Cash Flow Cash generated from day‑to‑day operations has trended upward, which is encouraging because it reflects stronger underlying rental and leasing activity. A few years ago, free cash flow was heavily pressured by very large development and capital spending, as the company invested aggressively in building out its campuses. More recently, free cash flow has turned clearly positive, implying that the most intense phase of that investment cycle has eased and more cash is now available after basic capital needs. For a REIT, this shift from heavy build‑out to a more cash‑generative phase often means the portfolio is maturing and starting to “pay back” prior investments. The main risk is that maintaining growth in the long run may require another wave of sizable spending, which would again weigh on free cash flow when that occurs.


Competitive Edge

Competitive Edge Alexandria operates in a very specialized corner of the office market: life science and high‑end R&D space in top innovation hubs. Its campuses are located in highly desirable clusters near leading universities, hospitals, and research institutions, which are difficult and time‑consuming for competitors to replicate. The company’s Megacampus model creates dense ecosystems of biotech, pharma, and technology firms, and this clustering effect makes its properties more valuable to tenants who benefit from proximity, talent pools, and collaboration opportunities. High switching costs further strengthen its position: moving sophisticated lab and research operations is disruptive, expensive, and risky for tenants, which encourages long leases and high renewal rates. Compared with generic office landlords, Alexandria appears better insulated from remote‑work trends, but it is more exposed to the health of the life science funding environment and the fortunes of a relatively concentrated tenant base.

→ **Recorded data**
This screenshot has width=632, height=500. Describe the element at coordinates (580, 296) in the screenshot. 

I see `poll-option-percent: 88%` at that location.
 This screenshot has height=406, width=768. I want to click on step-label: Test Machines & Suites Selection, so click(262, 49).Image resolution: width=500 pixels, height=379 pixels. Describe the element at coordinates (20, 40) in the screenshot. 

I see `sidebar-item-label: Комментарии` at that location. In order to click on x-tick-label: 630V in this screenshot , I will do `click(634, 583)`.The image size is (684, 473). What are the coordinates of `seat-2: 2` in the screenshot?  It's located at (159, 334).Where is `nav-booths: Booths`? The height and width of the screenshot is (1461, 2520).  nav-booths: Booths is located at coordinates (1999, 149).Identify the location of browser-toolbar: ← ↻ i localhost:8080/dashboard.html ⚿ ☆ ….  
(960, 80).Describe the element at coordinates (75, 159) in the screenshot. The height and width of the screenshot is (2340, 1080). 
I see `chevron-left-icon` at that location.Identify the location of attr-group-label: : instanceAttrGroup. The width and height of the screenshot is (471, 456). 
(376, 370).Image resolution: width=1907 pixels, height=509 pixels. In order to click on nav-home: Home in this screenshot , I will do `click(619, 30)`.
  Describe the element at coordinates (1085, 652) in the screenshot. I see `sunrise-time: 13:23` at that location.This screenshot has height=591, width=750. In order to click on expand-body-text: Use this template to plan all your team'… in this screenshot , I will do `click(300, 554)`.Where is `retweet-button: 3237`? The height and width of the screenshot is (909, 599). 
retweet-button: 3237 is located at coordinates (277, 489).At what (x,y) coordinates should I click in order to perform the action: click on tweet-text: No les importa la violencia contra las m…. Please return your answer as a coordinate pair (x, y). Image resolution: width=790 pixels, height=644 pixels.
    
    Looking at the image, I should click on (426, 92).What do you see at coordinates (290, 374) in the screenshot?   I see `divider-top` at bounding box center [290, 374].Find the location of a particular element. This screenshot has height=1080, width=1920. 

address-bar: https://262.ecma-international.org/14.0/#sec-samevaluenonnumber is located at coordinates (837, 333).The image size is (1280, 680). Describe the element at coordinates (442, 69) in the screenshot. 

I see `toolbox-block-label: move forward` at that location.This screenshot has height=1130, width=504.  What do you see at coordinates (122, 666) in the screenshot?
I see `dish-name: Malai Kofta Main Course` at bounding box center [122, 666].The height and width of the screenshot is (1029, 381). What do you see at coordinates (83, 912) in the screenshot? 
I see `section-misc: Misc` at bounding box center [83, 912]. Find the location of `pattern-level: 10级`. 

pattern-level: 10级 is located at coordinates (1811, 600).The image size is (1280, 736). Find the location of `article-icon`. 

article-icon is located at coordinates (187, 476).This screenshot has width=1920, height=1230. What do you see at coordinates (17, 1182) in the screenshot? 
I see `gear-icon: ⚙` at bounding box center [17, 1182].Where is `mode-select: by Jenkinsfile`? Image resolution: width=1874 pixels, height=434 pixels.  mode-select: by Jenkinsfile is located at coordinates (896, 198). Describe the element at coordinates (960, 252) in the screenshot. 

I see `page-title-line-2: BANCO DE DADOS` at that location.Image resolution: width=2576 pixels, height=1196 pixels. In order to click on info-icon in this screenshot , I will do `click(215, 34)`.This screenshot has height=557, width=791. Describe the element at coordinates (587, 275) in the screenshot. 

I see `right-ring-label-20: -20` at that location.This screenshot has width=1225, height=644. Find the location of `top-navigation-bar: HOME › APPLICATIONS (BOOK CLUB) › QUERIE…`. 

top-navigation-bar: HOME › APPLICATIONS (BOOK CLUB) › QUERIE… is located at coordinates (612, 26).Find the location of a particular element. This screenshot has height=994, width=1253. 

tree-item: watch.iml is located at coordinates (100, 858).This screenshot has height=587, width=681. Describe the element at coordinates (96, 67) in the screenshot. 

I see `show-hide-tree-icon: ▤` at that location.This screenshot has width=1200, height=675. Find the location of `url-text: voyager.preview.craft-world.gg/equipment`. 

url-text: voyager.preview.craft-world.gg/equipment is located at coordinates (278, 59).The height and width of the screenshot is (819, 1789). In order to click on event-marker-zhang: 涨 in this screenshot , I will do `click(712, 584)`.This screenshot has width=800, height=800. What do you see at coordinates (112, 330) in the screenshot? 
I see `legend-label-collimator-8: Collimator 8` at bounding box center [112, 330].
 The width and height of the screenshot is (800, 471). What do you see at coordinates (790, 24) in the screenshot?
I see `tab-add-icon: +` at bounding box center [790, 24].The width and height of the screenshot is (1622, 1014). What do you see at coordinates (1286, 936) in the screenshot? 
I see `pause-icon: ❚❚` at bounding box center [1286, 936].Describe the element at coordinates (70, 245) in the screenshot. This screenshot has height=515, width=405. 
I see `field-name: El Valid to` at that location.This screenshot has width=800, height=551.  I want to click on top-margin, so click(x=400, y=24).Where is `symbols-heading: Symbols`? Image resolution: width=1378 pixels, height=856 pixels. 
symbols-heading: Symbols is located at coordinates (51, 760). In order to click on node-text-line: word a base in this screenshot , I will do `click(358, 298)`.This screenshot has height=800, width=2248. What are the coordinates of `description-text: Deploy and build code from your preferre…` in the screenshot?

→ **Prompt 1**
In the Alexandria text, rewrite the stretch from "Cash Flow Cash" through "when that occurs.", changing "investment cycle" to "spending cycle".
→ **Prompt 2**
According to the Alexandria text, why do high switching costs strengthen the company's position? Answer in one to three sentences.
The material comes from a different source than the Alexandria text.

→ **Your solution 1**
Cash Flow Cash generated from day‑to‑day operations has trended upward, which is encouraging because it reflects stronger underlying rental and leasing activity. A few years ago, free cash flow was heavily pressured by very large development and capital spending, as the company invested aggressively in building out its campuses. More recently, free cash flow has turned clearly positive, implying that the most intense phase of that spending cycle has eased and more cash is now available after basic capital needs. For a REIT, this shift from heavy build‑out to a more cash‑generative phase often means the portfolio is maturing and starting to “pay back” prior investments. The main risk is that maintaining growth in the long run may require another wave of sizable spending, which would again weigh on free cash flow when that occurs.

→ **Your solution 2**
Moving sophisticated lab and research operations is disruptive, expensive, and risky for tenants. This encourages long leases and high renewal rates.